Carefully, after every Halloween, I store away the decorations in boxes I snatch from behind the florist shop. They smell of roses and carnations and other near-dead things. I take them anyway. With free boxes, you can't be too choosy.
"I know there's another box," my wife says.
And each year, when I bring them back out to decorate, my wife insists that one is missing. Always, there's another box that I can't find, even though I label them carefully, with the giant Magic Marker.
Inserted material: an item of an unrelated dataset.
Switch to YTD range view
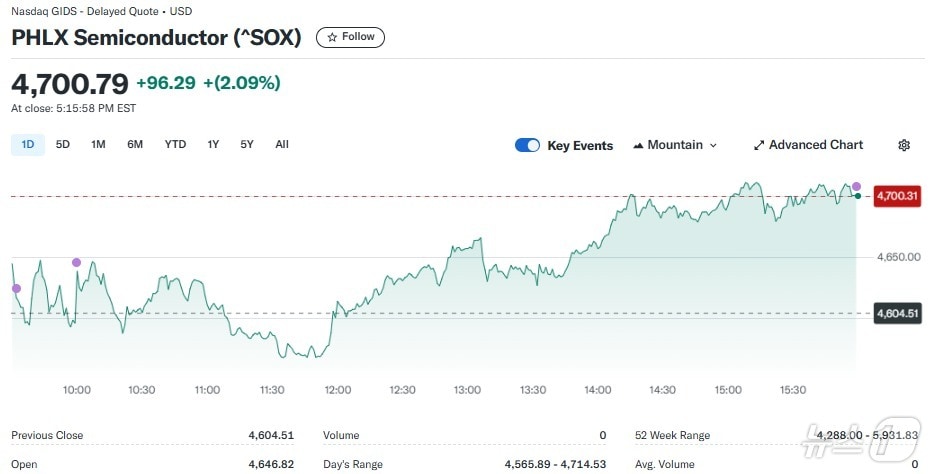Screen dimensions: 931x474 [175, 144]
HALLOWEEN COSTUMES. HALLOWEEN PLATES AND DISHES. A few years ago, I gave up big cigars for giant Magic Markers, and have regretted it almost daily ever since.
"You should store them all together," she says.
"Now you tell me," I say.
"There's one box with tall things in it," she says, as if I have X-ray eyes.
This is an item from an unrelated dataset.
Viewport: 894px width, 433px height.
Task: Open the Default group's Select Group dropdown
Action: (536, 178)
With decorations, it always goes like this. It's worse at Christmas, but still the spousal pressure is relentless. I will spend 20 minutes looking for the missing box, then declare it stolen or swept away by flood, the explanation varies each year. In my view, it's a few well-chosen little lies that really keep a marriage going.
"You're not putting that up, are you?" she asks as I staple a cardboard vampire to a front-porch post.
"Of course not," I say, popping it in the forehead with another staple.
In truth, I am putting everything up. My wife, when she decorates, always leaves leftovers in a box, deeming some items worthy and others as too tired or tattered. I hang it all. I think it's less elitist that way. More of the America we used to know.
I tear off real spider webs and put up fake ones. I unfold vampires and witches first used 15 years ago. Almost all of my Halloween decorations are either cardboard or plastic, the two mediums I prefer to work in. It's an aesthetic you don't see much outside the design centers of Paris or New York. But here you do -- on a porch, in a suburb like any other.
With three thwacks of the staple gun, I hang a Frankenstein. With three deep breaths, I inflate a plastic pumpkin.
"Is that a giant orange?" the boy asks.
"Yes," I say.
"No, it's a pumpkin," the little girl says.
"Sure, go and ruin it for him," I say.
I explain to them that with my Halloween displays, everyone takes away something different. It's what sets it apart as true art.
"In reality, everything's a little abstract," I explain.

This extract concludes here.